NEW DELHI : Lump sum inflows into the equity segment, excluding new fund offers (NFOs), stood at 17,900 crore in October, the lowest since November 2020, according to a report by Motilal Oswal Financial Services Ltd.

The slowdown has been on account of high net worth individuals (HNIs) waiting for a better entry point as the stock market nears the record high, weakness in inflows from rural customers, and reduced NFO activity in the equity segment, the report said.

According to Motilal Oswal Financial Services (MOFSL), redemptions in the equity segment have been steady.

“As seen in the past cycles, redemptions gather momentum when there is a sharp rally in the equity market, and the share of equity in the portfolio allocation models of wealth managers rises above certain thresholds (based on the customer risk appetite),» the report said.

MOFSL interacted with a few large mutual fund distributors and institutional sales representatives to gauge customer behaviour in the current environment.

According to the financial services company, over the past couple of months, a few major trends have emerged: resurgence of NFOs in the September quarter after a hiatus, steady trends in overall AUM, sustained high outflows from the debt segment, and new highs in monthly SIP inflows.

The report also highlighted that HNIs had shown a rising propensity towards investing in the passive segment, driven by the formalization of their investment process as the next generation takes over.

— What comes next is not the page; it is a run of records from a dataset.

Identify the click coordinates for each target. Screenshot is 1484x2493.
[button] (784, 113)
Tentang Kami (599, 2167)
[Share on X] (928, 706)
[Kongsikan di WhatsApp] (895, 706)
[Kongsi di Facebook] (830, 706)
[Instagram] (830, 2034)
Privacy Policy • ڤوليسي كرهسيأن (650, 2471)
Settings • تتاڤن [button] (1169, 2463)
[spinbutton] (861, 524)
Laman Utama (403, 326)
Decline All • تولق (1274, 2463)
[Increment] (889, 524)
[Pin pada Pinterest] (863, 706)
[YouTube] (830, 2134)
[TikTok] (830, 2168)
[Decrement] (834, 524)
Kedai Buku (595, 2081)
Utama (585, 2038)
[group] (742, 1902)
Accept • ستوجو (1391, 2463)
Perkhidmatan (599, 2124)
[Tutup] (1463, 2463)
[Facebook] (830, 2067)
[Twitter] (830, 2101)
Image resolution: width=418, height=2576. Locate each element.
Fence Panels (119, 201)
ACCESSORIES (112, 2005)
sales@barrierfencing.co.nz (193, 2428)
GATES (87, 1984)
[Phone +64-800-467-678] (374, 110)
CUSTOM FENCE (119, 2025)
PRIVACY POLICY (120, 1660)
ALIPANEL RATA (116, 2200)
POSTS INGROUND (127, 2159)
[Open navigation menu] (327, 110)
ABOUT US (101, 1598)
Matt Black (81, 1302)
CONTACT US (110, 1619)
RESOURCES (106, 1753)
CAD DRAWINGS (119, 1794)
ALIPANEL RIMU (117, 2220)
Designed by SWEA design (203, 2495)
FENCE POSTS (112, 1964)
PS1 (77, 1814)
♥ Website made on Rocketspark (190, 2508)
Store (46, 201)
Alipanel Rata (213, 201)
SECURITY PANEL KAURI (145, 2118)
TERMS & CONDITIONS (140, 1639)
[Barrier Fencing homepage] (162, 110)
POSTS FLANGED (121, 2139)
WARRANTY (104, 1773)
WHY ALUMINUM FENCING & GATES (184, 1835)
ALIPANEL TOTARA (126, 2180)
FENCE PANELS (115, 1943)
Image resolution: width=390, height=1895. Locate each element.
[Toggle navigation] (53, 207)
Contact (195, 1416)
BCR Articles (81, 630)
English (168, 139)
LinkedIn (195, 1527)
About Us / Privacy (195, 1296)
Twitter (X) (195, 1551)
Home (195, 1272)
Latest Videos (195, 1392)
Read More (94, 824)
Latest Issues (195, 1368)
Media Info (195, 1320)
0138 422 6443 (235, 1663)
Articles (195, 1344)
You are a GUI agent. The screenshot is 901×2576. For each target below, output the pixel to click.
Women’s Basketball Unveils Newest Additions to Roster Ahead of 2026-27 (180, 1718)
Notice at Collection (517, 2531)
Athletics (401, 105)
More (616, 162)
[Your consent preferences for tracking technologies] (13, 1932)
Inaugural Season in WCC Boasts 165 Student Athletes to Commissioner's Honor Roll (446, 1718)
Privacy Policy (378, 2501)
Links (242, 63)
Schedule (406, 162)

HNIs also prefer to invest in alternative assets (such as alternative investment funds and portfolio management services) as they have offered relatively better returns in the past couple of years. This is despite the fact that HNIs have to bear higher costs than mutual funds.

According to MOFSL, traditional fixed-income products may attract attention now.

“With the RBI raising interest rates (by 190 basis points over the past seven months), fixed deposit rates have moved higher. Weighted average term deposit rates have risen by 35bp/30bp for private/PSU banks. With the expectations of further rate hikes, fixed deposits may find favour with HNI customers,“ the report said.

The report said that large corporates are the key drivers of flows into the debt segment.

Currently, they are anticipating further hikes, at least until March 2023. Institutions are also considering investments in fixed deposits and non-convertible debentures (NCDs) versus debt funds to avoid a notable mark-to-market impact.

With another 50 bp increase, or if the yield on the 10-year G-Sec touches 8%, flows may shift to long-duration debt assets, translating into better yields.